Now, as Israel moves into what some are calling the “final phase” of its military campaign and ceasefire terms once again seem within reach, one question echoes: Who has won this war?

History, they say, is written by the victors. But in this war, there are no victors–only survivors. This is not a conflict that ends with parades or peace agreements. It is one defined by loss: loss of life, loss of humanity, and loss of our collective moral compass.

Unless there is a seismic shift–ideologically, politically, and spiritually–this is not the end of war. It is merely a pause in an endless cycle of destruction.
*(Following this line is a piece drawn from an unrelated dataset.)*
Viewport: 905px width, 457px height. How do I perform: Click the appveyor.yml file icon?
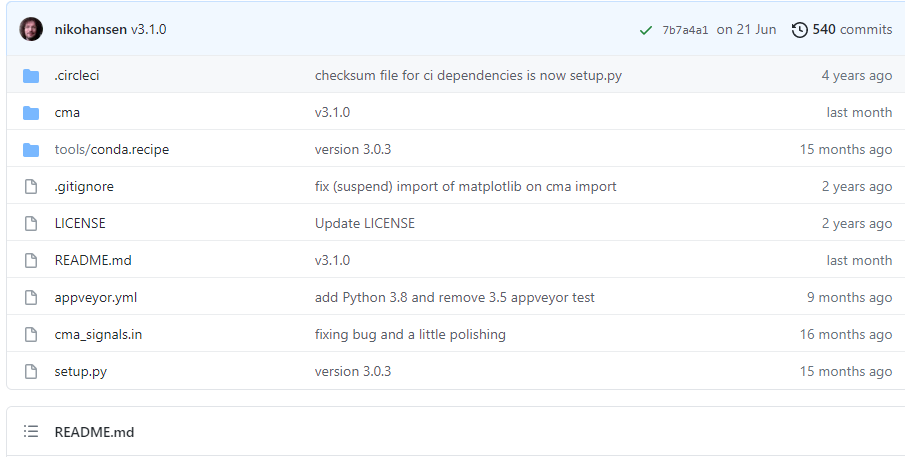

To take stock of what’s been gained and what’s been lost: since Oct. 7, 2023, Israel has demonstrated its military and intelligence strength. Through targeted assassinations, beeper-gate, the destruction of terror tunnels, and even a strike on Iran’s nuclear infrastructure, it has delivered unmistakable deterrence. It has come close to achieving the objectives outlined by Prime Minister Netanyahu: dismantling Hamas’ military and governing capabilities, returning over 100 hostages, and reestablishing deterrence.

But there is more to the story. In securing hostage releases, Israel has freed over 1,000 convicted terrorists, some of them mass murderers, likely including Hamas leader Yahya Sinwar’s eventual successor.

Trust in leadership has eroded. Trust between regional neighbors has vanished. Israeli society is splintered.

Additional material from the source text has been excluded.